Small voids caused by volume shrinkage during the solidification of steel ingots, or other reasons. Porosity includes general porosity and center porosity.

Causes:

• Accumulation of impurities and gases in molten steel
• Closely related to the cooling rate of steel ingots
• General porosity results from faster cooling and dispersed distribution; center porosity results from slower cooling and centralized distribution

2. Segregation (偏析)

Chemical composition non-uniformity formed during the solidification of steel ingots due to significantly different diffusion (movement) speeds of alloying elements (such as carbon, sulfur, phosphorus, etc.) in steel.

3. Flakes / White Spots (白点)

Silver-white spots with smooth surfaces, approximately circular or elliptical in shape, appearing on the longitudinal fracture of steel or forgings containing alloying elements such as nickel, chromium, and molybdenum. After acid pickling, short, discontinuous, generally radially distributed hairline cracks appear in the center of the transverse section and nearby areas.

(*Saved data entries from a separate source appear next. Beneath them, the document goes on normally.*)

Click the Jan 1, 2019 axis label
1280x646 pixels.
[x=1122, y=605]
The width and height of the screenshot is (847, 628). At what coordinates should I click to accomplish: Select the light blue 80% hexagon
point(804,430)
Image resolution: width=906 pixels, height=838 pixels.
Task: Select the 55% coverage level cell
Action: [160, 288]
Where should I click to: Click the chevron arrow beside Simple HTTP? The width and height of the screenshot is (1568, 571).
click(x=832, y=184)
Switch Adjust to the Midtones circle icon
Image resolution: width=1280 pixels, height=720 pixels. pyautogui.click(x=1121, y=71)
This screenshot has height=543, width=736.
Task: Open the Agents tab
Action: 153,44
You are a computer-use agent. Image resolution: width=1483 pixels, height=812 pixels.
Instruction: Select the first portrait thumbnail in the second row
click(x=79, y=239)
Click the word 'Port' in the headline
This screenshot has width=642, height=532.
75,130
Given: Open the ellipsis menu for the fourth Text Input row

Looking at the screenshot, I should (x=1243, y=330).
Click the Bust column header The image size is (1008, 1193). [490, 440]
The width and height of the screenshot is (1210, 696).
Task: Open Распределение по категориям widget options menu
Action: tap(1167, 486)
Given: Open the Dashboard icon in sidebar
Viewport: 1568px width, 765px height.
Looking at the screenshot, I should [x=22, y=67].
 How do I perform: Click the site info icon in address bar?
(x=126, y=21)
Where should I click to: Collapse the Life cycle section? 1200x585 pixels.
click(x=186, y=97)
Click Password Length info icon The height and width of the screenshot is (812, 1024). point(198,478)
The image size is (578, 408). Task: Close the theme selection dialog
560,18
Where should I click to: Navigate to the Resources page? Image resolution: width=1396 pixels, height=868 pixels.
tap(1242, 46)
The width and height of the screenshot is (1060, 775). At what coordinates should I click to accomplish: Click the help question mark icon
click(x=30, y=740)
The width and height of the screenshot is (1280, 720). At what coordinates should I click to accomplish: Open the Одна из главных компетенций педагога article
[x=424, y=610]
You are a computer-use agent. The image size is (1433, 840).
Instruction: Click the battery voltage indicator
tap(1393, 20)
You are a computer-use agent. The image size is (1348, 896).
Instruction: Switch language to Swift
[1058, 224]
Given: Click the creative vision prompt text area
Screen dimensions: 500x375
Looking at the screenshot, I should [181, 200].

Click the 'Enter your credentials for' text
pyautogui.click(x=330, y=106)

Causes: High hydrogen content. After hot working deformation, hydrogen molecules precipitate during cooling, generating enormous internal stress that causes cracking.

Generally, white spots are unacceptable defects in steel.

4. Pipe / Shrinkage Cavity (缩孔)

Tubular, trumpet-shaped, or dispersed cavities formed at the center and upper part of the steel ingot due to shrinkage during solidification.

5. Cracks (裂纹)

Cracks exist on or just below the surface of steel materials. After rolling deformation, they exist in the surface or subsurface layer, distributed intermittently along the rolling direction. Some appear as single cracks, while others appear as multiple parallel cracks.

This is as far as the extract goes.